The specific example of fasting, its rituals, the permissible of it or otherwise aside, Che Det's basic argument runs as follows. These days there are many who are prone to prescribing religious precepts and rules of conduct, all in the name of 'Hukum Allah' or 'God's Law'.Yet, he noted, upon further investigation or reflection, there is nothing really in the teaching of Islam to suggest so. He extends his observation to other social practices like banning education for women, killing women deemed to have 'dishonored' the family by their indiscretions, and so on. Then Che Det raised the fundamental questions: Shouldn't we ascertain if indeed certain precepts prescribed by theologians are indeed 'God's Law'? Could there be misinterpretation or misrepresentation, deliberate or unintentional? If indeed the precepts decreed by them are 'God's Law', how do we account for the discrepancies among theologians? How do we account for the excesses? Doesn't Islam enjoin fairness and justice in its teaching and laws? Could there be vested interests hiding behind the veneer of religious authority and aura?
I find such probing to be significant as it raises the following fundamental points. There is a big gap between revealed religion and laws in the concrete texture of living.The gap is as wide as that between Revelation and human action in history. The one, truly of God, while the other of human will and human agency. While Revelation sets down basic broad guidelines and principles, the translation of these into laws, norms and values are undertaken by man acting and living in history. Now the compounding of the two, of God and human agency, of Revelation and history, is the root cause of many human conflicts in the past, as well as in contemporary societies.
Come to think of it, in our more mundane world of secular living, we do make such distinctions between legitimate authority and misrepresentation, between what's legitimate and what's fraudulent, of legitimate power and the usurpation or abuse of it. Sometimes I wonder, shouldn't we be even more discriminating and uncompromising when it comes to the fundamental question of God, Revelation and history?

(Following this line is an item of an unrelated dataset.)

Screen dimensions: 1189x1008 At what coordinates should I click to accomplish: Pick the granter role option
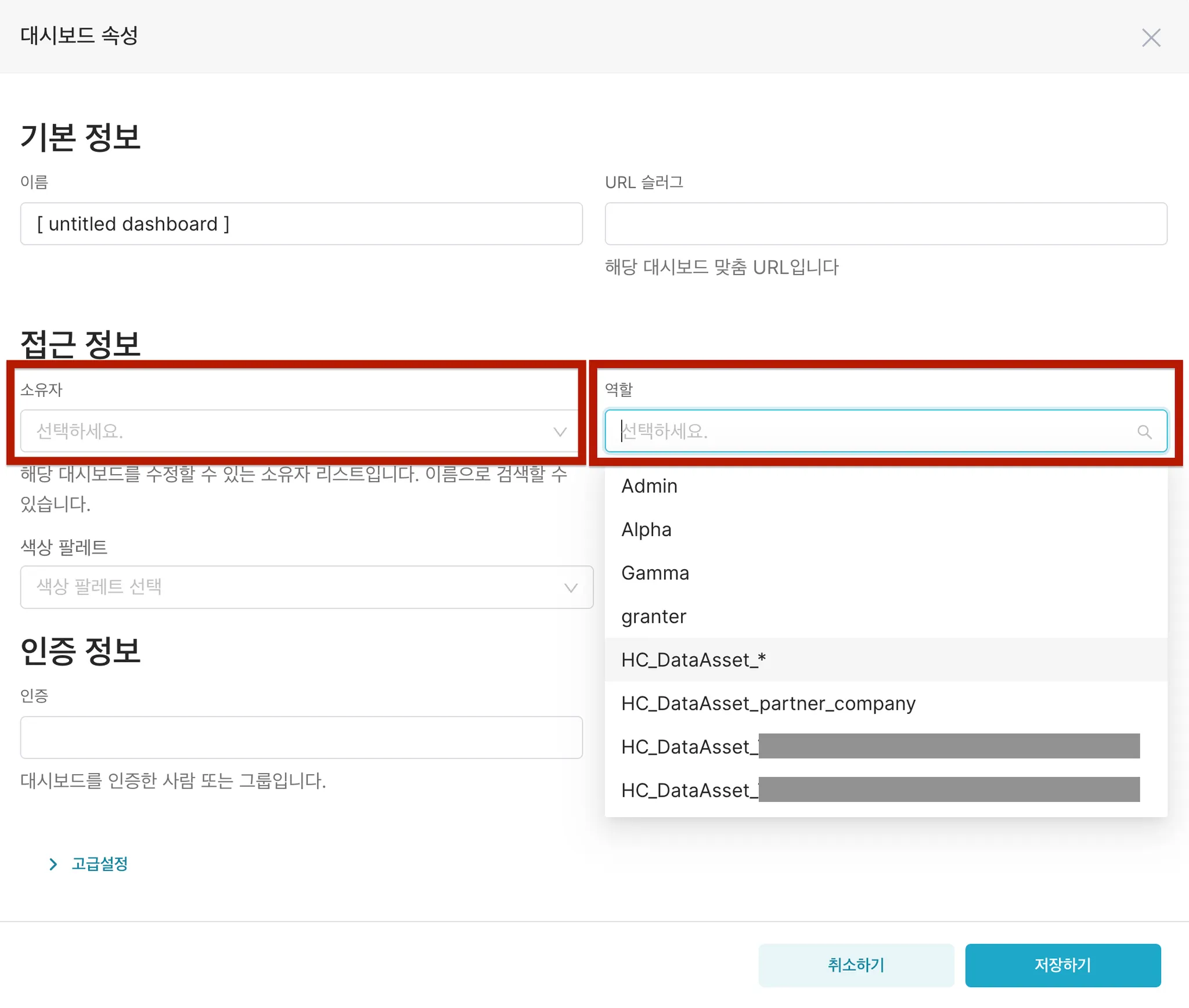[x=654, y=616]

Failing to do so is to compromise God and Revelation, allowing some men to usurp and misrepresent, enabling them to 'play god' in society.
Now the kind of responses or comments evoked by Che Det's article is as interesting as the article. They are indeed very revealing of our religious orientation. To begin with, the voluminous response or comments clearly suggest that people are strongly attached and deeply rooted in religion, in this case Muslims and Malays. This is further confirmed by the intensity or vehemence of the comments, be it in support or objection to the article. Then the respective position taken by the commentators, broadly falling in three categories. Quite a significant number find the article objectionable, plainly telling Che Det to 'butt out' from the field of theology, bordering on charging him with blasphemy! He is disqualified from thinking on his religion on the following grounds: he is a medical doctor, not a theologian, of limited knowledge in religion, and delving in an exclusive area reserved for the divinely appointed few.

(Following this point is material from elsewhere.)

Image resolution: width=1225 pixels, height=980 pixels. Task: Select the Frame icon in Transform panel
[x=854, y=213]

Then we have the more polite, diplomatic and word mincing kind of opposition, gently and kindly counselling Che Det to render to the Lord the things that are His, and to render to Ceasar the things that are Ceasar's, differing only in tenor, not in substance from the first category. Thirdly we have the occassional support and endorsement of the article. On the whole, the first and second category can be said to constitute the majority.
In other words, if we were to adopt the article as a sort of 'election platform', definitely it would not end in an election victory. Now isn't this a somewhat sad statement on the nature of our religious orientation, and the place of free will and legitimate human judgement in it?